Um prêmio à liberdade

Um homem que, em nome da liberdade de seus concidadãos, não hesitou em sacrificar a sua própria - condenado a 11 anos de detenção por "subversão", está preso desde 2008 - mereceu da comunidade democrática internacional a mais do que justa e necessária homenagem, na forma da escolha de seu nome para receber o Prêmio Nobel da Paz de 2010. Trata-se do dissidente chinês Liu Xiaobo, que, desde sua participação nas manifestações em favor da democracia e dos direitos humanos realizadas na Praça da Paz Celestial em junho de 1989, foi preso diversas vezes pelo regime comunista de Pequim por sua coerente defesa da liberdade de expressão e da liberdade política em seu país.

, O Estado de S.Paulo

09 Outubro 2010 | 00h00

Como era de prever, o governo que o colocou diversas vezes atrás das grades e pretende mantê-lo preso pelos próximos nove anos reagiu com fúria raivosa. O Ministério das Relações Exteriores da China protestou contra a escolha da Comissão Nobel, considerando a decisão uma "obscenidade", convocou o embaixador da Noruega - país ao qual cabe a presidência da comissão que anualmente escolhe o laureado com o Prêmio Nobel da Paz - para externar seu descontentamento com a decisão e anunciou que a escolha de Liu pode gerar atritos entre os dois países.

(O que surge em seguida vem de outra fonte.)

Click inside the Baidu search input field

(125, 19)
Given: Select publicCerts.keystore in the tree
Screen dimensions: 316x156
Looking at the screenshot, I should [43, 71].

Em resposta à furiosa reação de Pequim, o ministro de Assuntos Exteriores da Noruega, Jonas Gahr Store, esclareceu o que é mais do que óbvio para os que acompanham o processo de escolha do ganhador do Prêmio Nobel da Paz, mas que o governo chinês parece desconhecer: há uma clara separação entre a Comissão Nobel, independente, e o governo de Oslo. Por isso, "a Noruega não tem que pedir perdão pelo trabalho da Comissão".

Há algum tempo, quando o nome de Liu Xiaobo surgiu entre os cotados para ganhar o Nobel da Paz, o governo chinês começou a pressionar as autoridades norueguesas e os membros da Comissão. As pressões não tiveram nenhum efeito, e a escolha do dissidente chinês foi mais do que merecida.

Ex-professor visitante da Universidade Columbia, em Nova York, Liu foi um dos líderes dos protestos estudantis na Praça da Paz Celestial e, com outros ativistas, negociou, com os comandantes dos militares que haviam cercado a praça, a saída pacífica dos manifestantes, o que evitou um banho de sangue.

Na época, Liu foi condenado a dois anos de prisão. Em 1996, foi preso novamente por "perturbar a ordem pública" ao criticar o Partido Comunista e condenado a três anos de trabalhos forçados. Quando estava preso, casou-se com a poetisa Liu Xia, que hoje luta por sua libertação.

Em 2008, foi preso novamente após liderar a elaboração e divulgação de um manifesto político, a Carta 08, que pedia liberdade de expressão e a organização de eleições com a participação de diversos partidos - e não apenas o Comunista, no poder desde 1949 e que não tolera nenhuma forma de oposição. Tornou-se, por isso, como afirma a nota do governo chinês, "um criminoso sentenciado pela Justiça da China por violar a lei".

A escolha de Liu como ganhador do Prêmio Nobel da Paz de 2010 expõe para o resto do mundo quanto ainda carecem das liberdades democráticas fundamentais bilhões de pessoas responsáveis por um dos fenômenos econômicos mais impressionantes do mundo contemporâneo.

A esperada, e furiosa, reação do governo de Pequim, de sua parte, demonstra como ainda é férrea a resistência dos governantes chineses a aceitar as liberdades que prevalecem na grande maioria dos demais países. No plano interno, a China priva da liberdade os seus cidadãos. Quando se trata de comércio, no entanto, reclama a mais irrestrita liberdade de acesso aos mercados estrangeiros.

Cedo ou tarde, e justamente porque o país adquire importância cada vez maior na economia e na política internacionais, o governo da China terá de assumir responsabilidades que implicam abertura política. Deveria começar atendendo ao apelo das principais lideranças mundiais e libertar Liu Xiaobo, cujo único crime é crer na liberdade.